An ultra-thin printable nanocomposite sensor network for structural health monitoring

Abstract

A nanocomposite-based sensor ink made from carbon black and polyvinyl pyrrolidone was developed for fabricating a new breed of sensor by an inkjet printing approach, to accommodate the general purposes of structural health monitoring. This ink can be directly deposited onto the surface of various substrates or engineering structures such as polyimide film via computer-aided design to configure nanocomposite sensor arrays or dense sensor networks. Strong structure adaptability and high flexibility make this sensor a promising candidate to alternate traditional piezoresistive and piezoelectric sensors, in signal acquisition of dynamic disturbance on complex engineering structures.
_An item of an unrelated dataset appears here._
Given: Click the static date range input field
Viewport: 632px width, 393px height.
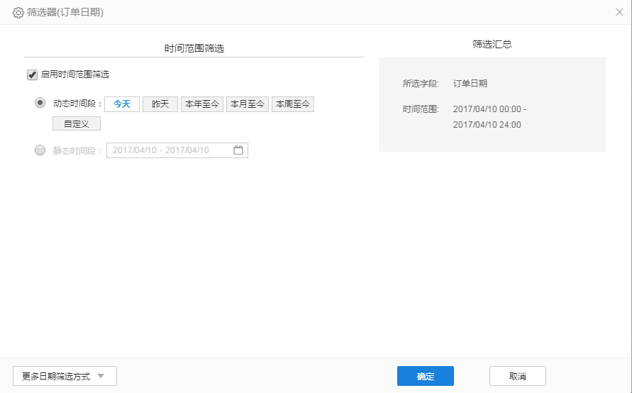Looking at the screenshot, I should [x=170, y=150].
Lightweight and without the need to use wires or cables, the printed sensor network significantly reduces the weight and volume penalty imposed on the host structures, even when the network is deployed at a large scale. It also minimizes the possibility of exfoliation of the sensors from the host structure under cyclic load. The printed pattern distinguishes superior performance in the perception of acousto-ultrasonic signals from static up to 500 kHz, with high signal-to-noise ratio, sensitivity, and fidelity. By virtue of the tunneling current between two adjacent nanoparticles that are in close proximity (within several nanometers), the printed sensor network is capable of perceiving ultrasonic waves. The fabrication process of the sensor network does not entail any specially made printing facilities, and the carbon black/polyvinyl pyrrolidone hybrid can easily be injected into an inkjet cartridge for printing. Several confirmatory experiments and a proof-of-concept test were carried out based on the printed sensor network to validate the capability of the printed sensor for structural health monitoring.